Pour out the dough on a floured table top and divide it lengthwise with a sharp knife. Put the dough halves on a sheet covered with parchment paper and place another parchment paper or a towel on top. I dusted them with some flour at this point. When the oven is ready, put in the sheet or shove the parchment paper with the loaves onto the baking stone. Put a small tin with 3-4 ice cubes at the bottom of the oven. (The water releases slowly which is supposed to be better.) Lower the oven temperature to 175 C/350 F immediately after you have put in the loaves.

After 20 minutes, open the oven door and let out excess steam.

Bake for 35 minutes or until the loaves have reached an inner temp of 98 C/208 F.

Let cool on wire.

6 comments :

David T. Macknet said...

That's some tasty looking bread!

I thought, at first, that you were going to say you'd baked your bread in a walnut-hull fueled oven, as they do in Italy (and here, sometimes). It gives a fabulous crust. :)

Anonymous said...

Were these black- or english walnuts? I have a few black walnut recipies I am dieing to try (and blog about) but my supply is running low. I have a friend in Arkansas who may be able to help, but I don't know when.

NoHandle

Andreas said...

autumn mist on the deck
smell of nuts and apples in the kitchen
dog barks at the squirrel

;)

Elle said...

David, No just used my gas oven in the kitchen. I would love to have a wood (or walnut hull) fired outdoor oven, but that would be a future project.

NoHandle, I used english walnuts. I'm afraid if I had black walnuts I would use them all in some fudge. Especially if YOU made the fudge since you are the all time best fudge maker I know. Maybe there is a Guest Blog post in you about fudge making?

Andreas, I love the poem!

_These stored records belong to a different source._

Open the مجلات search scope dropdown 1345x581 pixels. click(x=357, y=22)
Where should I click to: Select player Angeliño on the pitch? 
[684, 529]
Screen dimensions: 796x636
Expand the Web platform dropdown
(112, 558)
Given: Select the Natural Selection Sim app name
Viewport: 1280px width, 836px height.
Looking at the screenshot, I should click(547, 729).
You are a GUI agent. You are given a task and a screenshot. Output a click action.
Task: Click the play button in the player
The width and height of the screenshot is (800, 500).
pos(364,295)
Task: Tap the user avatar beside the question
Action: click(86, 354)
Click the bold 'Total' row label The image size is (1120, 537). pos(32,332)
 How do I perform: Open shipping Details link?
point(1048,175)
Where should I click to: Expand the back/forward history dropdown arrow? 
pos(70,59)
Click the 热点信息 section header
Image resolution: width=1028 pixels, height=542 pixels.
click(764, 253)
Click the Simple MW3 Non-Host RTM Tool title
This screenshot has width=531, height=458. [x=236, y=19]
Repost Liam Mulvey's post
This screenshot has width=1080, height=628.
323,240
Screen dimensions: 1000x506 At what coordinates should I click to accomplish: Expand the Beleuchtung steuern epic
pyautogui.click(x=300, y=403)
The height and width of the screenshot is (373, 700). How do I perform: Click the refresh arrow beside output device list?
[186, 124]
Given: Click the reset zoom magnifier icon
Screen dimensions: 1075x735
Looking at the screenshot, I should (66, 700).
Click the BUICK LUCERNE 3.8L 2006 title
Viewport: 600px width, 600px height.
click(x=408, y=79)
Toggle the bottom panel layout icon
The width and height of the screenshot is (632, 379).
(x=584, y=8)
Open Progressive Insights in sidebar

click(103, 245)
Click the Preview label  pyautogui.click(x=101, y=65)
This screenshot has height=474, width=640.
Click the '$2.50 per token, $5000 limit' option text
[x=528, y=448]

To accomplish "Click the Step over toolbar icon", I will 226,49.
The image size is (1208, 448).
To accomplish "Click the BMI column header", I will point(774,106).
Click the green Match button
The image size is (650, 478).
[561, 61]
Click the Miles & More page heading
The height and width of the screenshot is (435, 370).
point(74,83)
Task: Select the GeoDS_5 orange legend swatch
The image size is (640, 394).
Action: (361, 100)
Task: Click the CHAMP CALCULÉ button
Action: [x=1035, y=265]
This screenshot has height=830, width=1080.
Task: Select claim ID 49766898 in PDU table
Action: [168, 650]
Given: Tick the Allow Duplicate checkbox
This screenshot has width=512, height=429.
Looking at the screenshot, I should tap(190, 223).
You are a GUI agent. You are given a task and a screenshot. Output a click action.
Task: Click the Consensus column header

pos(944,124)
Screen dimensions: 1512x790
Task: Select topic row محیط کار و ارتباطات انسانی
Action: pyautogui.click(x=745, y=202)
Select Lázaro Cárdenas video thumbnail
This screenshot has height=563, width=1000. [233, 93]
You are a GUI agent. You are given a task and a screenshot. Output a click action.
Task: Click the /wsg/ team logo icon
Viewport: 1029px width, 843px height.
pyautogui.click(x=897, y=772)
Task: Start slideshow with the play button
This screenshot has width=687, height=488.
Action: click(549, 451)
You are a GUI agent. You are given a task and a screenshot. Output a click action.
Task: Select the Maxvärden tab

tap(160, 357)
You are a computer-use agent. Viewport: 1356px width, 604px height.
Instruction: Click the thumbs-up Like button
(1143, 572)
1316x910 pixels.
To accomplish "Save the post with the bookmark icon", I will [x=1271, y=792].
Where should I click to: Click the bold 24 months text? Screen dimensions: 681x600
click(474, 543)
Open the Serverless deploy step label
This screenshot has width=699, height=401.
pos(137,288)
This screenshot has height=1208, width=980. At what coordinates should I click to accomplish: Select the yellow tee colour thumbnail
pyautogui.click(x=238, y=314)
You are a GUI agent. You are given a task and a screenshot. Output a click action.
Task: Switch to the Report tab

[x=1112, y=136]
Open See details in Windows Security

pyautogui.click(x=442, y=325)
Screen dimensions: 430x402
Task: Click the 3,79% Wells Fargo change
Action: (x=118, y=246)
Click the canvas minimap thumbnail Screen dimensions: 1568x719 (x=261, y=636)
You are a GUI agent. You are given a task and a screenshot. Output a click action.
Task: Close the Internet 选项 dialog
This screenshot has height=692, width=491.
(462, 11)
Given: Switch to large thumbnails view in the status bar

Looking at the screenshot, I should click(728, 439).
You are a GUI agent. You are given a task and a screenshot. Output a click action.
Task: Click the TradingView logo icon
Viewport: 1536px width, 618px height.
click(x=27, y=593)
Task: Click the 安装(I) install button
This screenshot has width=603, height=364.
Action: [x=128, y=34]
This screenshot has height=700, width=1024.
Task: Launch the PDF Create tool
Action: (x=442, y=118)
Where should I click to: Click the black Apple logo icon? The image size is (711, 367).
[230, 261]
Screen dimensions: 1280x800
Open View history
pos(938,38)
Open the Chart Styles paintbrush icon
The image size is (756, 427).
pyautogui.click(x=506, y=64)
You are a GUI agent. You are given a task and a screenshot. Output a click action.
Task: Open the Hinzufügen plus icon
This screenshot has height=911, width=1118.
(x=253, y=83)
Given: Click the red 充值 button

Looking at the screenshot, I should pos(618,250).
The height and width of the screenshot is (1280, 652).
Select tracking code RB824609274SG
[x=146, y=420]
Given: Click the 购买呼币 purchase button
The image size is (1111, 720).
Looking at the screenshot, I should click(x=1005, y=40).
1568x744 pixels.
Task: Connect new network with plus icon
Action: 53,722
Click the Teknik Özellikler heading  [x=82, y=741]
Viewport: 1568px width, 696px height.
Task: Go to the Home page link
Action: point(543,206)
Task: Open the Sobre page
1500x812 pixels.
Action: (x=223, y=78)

Speaks of Fall!

Anonymous said...

Fudge is my firs though when I think of something to make with Black walnuts, and I have enough for that. So, perhaps I'll give away a few secrets in a blog soon.

NoHandle (gotta get a real ID)

Baking Soda said...

It's that time of the year already? Hmm I think I need to nudge some walnut tree owning friends of mine!
Love walnut bread!

Didn't know that using the hulls in a wood fired oven would have such an effect on crst, interesting!